Texas Governor to hold talks on school violence after massacre
(Reuters) - Texas Governor Greg Abbott on Monday was set to hold a series of meetings on how to combat school violence, three days after a 17-year-old killed 10 people in the fourth-deadliest mass shooting at a public school in modern U.S. history.
The attack at Santa Fe High School in Santa Fe, Texas, came a little more than three months after a 19-year-old shot dead 17 students and educators at a Florida high school. That incident intensified a long-running national debate about gun rights and sparked a student-led movement under the slogan #NeverAgain.
Abbott, a Republican and staunch supporter of gun rights, called for a statewide moment of silence at 10 a.m. CDT (1500 GMT) on Monday.
Abbott said he would talk with educators, parents and elected officials about ways to improve school security without infringing on the right to bear arms, protected by the Second Amendment of the U.S. Constitution.
“We need to do more than just pray for the victims and the families,” Abbott said on Friday at the school outside Houston following the attack. He said any legal changes considered would “protect Second Amendment rights.”

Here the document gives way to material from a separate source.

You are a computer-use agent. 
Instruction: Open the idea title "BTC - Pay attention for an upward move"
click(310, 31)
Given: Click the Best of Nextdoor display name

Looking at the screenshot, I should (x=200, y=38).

Abbott spokesman Stephen Chang said the governor was finalizing plans for the roundtables, including the dates and participants.

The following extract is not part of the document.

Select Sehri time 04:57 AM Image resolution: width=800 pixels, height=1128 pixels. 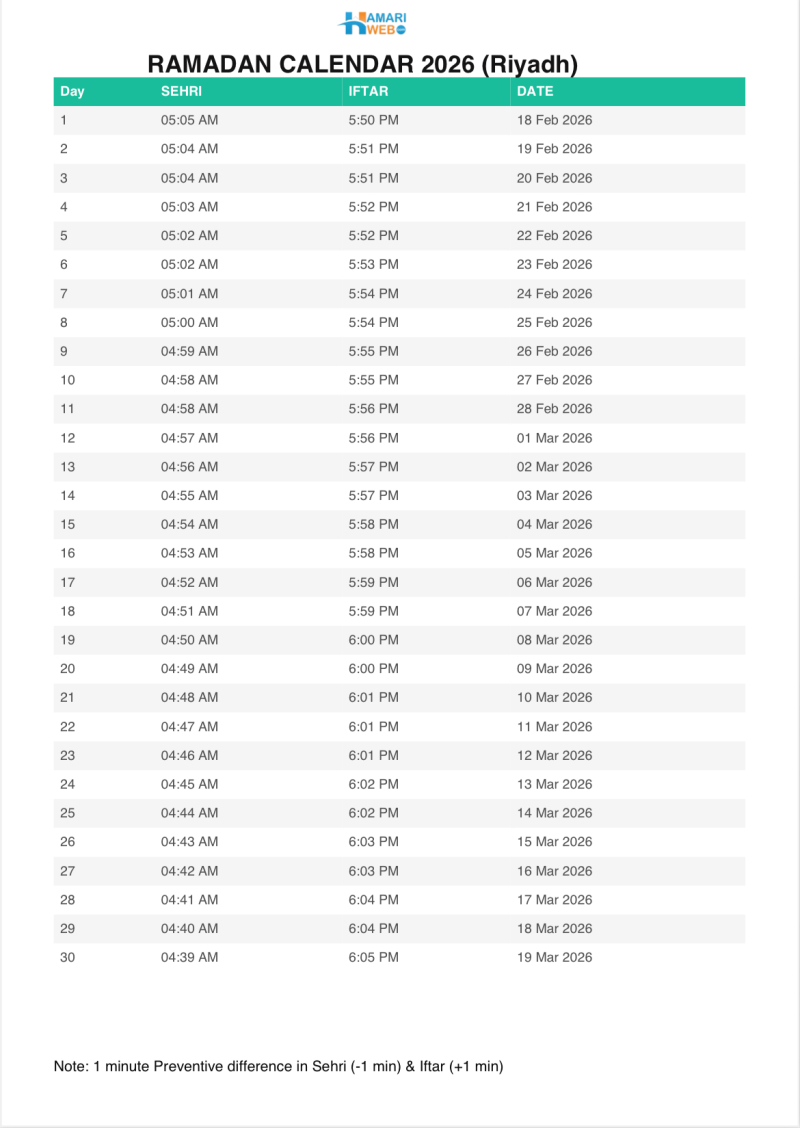pyautogui.click(x=189, y=438)
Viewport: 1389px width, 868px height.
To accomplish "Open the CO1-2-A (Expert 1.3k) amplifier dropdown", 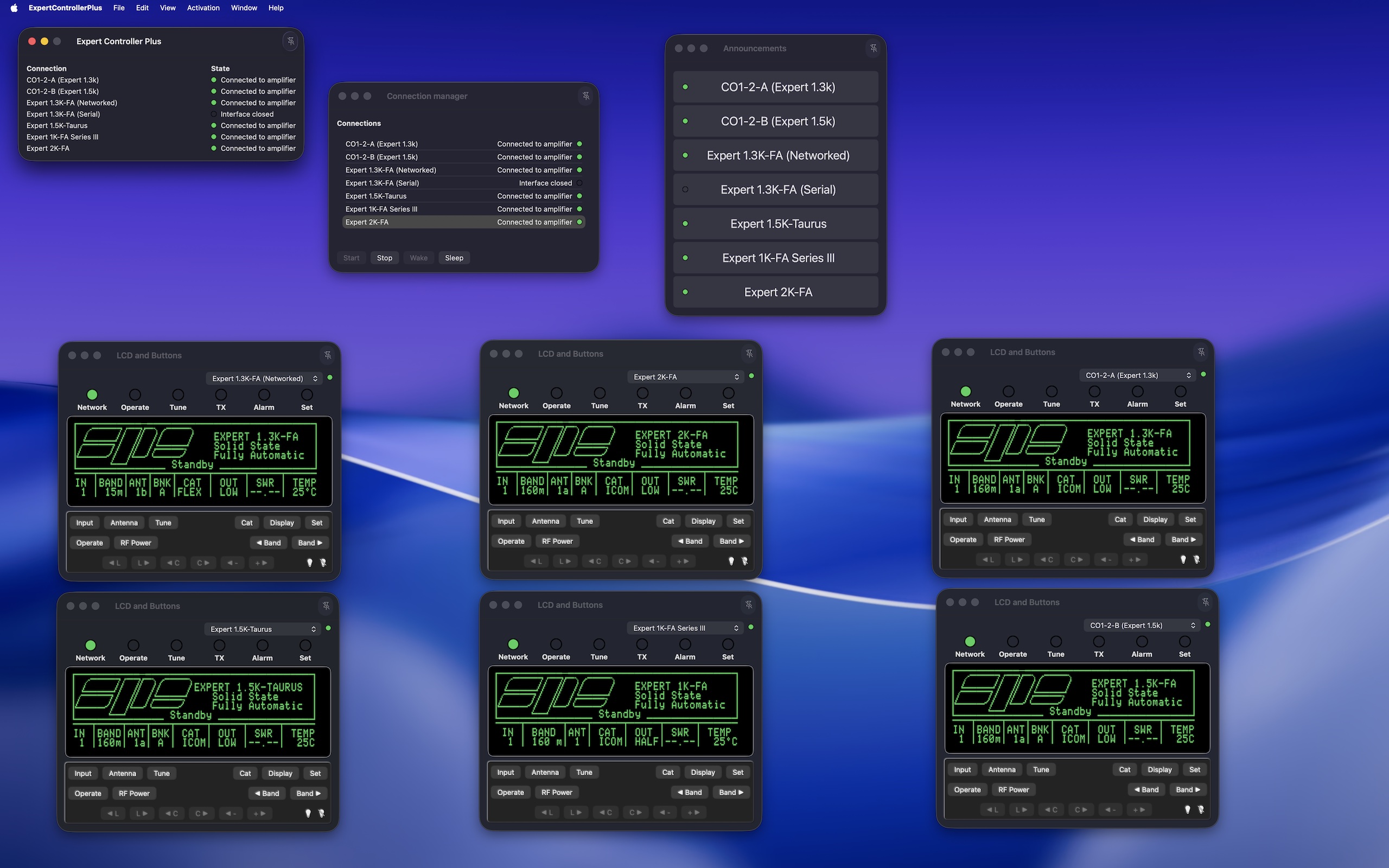I will tap(1138, 375).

Mike Collier, a Democrat running for Texas lieutenant governor, expressed skepticism that the roundtables would lead to significant change.

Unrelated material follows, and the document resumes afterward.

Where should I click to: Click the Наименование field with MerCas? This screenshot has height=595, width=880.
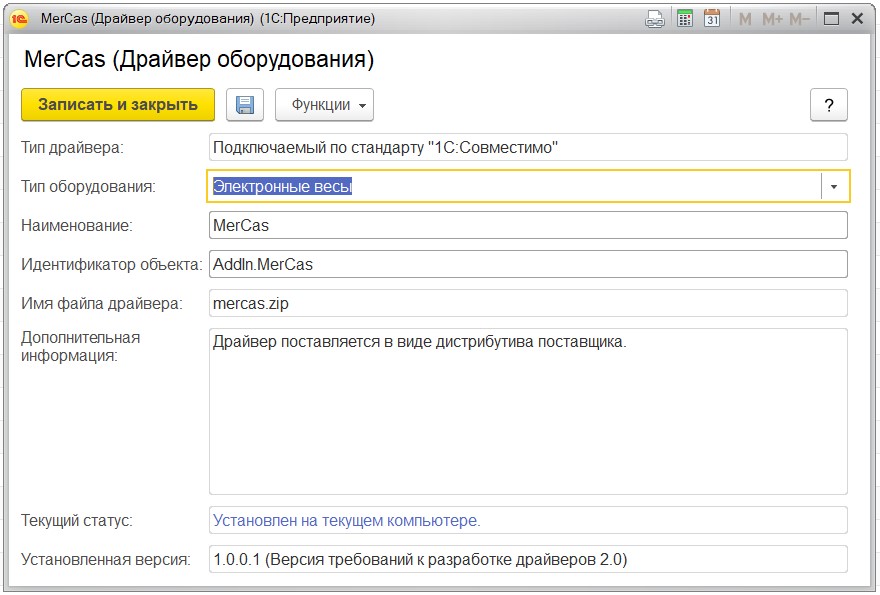pos(528,225)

“All I hear is talk. Talk is cheap,” Collier said on Twitter. “What we need is action.”
MURDER CHARGEPolice arrested Dimitrios Pagourtzis, 17, at the Santa Fe school following the rampage that they said he carried out with a shotgun and .38-caliber pistol. He has been charged with murder.
Two teachers and eight students, including Pakistani exchange student Sabika Sheikh, 17, were killed in the attack, police said.
Her father, Aziz Sheikh, said on Monday he hoped the death of his daughter, who wanted to serve her country as a civil servant or diplomat, would spur gun control in the United States.
Slideshow (2 Images)“Sabika’s case should become an example to change the gun laws,” Sheikh said in a phone interview from the family home in Karachi.
Classmates at the school described Pagourtzis as a quiet loner who played on the football team. The attacker wore a black trench coat to school even in the Texas heat on Friday.
Many of the aspects of the attack mirrored another American school shooting: The massacre at Columbine High School in Colorado in April 1999, when two teenage boys with weapons hidden under trench coats killed 12 students and one teacher.
In that attack, the teenagers had a shootout with police and ultimately committed suicide.
Police said Pagourtzis confessed to Friday’s killings after he was taken into custody but authorities have offered no motive yet for the massacre.
Pagourtzis’ family said in a statement it was “saddened and dismayed” by the shooting and “as shocked as anyone else” by the events. The family said it was cooperating with authorities.
Sadie Rodriguez, the mother of Santa Fe student Shana Fisher who was killed in the attack, has said in media accounts that her 16-year-old daughter had rejected four months of aggressive advances from Pagourtzis.
Fisher finally stood up to him and embarrassed him in class, her mother told the Los Angeles Times.
“A week later he opens fire on everyone he didn’t like,” she said. “Shana being the first one.”